Repeat exactly, and only, the lines of the entries below from the one with "Image resolution: width=1200 pixels, height=900" through the one with "Select the green", both ends included.

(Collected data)

────

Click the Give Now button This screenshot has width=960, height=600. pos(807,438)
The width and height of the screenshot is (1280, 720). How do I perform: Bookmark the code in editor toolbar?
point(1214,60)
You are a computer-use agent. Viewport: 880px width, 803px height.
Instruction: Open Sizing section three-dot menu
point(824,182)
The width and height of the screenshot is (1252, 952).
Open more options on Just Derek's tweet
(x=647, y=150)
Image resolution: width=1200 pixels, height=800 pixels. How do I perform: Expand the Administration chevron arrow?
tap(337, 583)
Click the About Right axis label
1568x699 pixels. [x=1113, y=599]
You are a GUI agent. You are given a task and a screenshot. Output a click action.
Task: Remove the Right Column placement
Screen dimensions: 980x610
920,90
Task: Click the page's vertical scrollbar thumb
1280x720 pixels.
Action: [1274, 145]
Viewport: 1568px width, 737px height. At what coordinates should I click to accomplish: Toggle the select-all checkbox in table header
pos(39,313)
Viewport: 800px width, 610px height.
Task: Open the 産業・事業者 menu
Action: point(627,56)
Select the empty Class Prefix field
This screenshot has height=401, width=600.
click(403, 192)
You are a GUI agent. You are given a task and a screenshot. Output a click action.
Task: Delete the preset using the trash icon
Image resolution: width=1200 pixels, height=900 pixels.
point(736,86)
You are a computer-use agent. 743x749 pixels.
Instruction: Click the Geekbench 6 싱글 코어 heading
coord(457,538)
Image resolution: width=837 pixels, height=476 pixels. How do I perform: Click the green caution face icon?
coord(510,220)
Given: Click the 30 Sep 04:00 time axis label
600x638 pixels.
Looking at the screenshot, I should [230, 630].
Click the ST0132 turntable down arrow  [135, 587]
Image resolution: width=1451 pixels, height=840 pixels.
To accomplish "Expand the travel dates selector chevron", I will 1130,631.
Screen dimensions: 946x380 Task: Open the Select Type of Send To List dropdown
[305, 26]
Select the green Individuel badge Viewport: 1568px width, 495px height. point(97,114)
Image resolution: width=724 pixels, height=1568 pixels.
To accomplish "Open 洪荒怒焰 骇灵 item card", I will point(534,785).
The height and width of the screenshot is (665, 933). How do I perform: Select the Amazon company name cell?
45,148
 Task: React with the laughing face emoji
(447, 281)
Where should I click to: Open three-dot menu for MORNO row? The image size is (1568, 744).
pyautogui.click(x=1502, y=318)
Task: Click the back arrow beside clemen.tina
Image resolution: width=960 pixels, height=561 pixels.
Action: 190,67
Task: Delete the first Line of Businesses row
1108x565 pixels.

────

Solution to this problem:
Image resolution: width=1200 pixels, height=900 pixels.
point(736,86)
You are a computer-use agent. 743x749 pixels.
Instruction: Click the Geekbench 6 싱글 코어 heading
coord(457,538)
Image resolution: width=837 pixels, height=476 pixels. How do I perform: Click the green caution face icon?
coord(510,220)
Given: Click the 30 Sep 04:00 time axis label
600x638 pixels.
Looking at the screenshot, I should [230, 630].
Click the ST0132 turntable down arrow  [135, 587]
Image resolution: width=1451 pixels, height=840 pixels.
To accomplish "Expand the travel dates selector chevron", I will 1130,631.
Screen dimensions: 946x380 Task: Open the Select Type of Send To List dropdown
[305, 26]
Select the green Individuel badge Viewport: 1568px width, 495px height. point(97,114)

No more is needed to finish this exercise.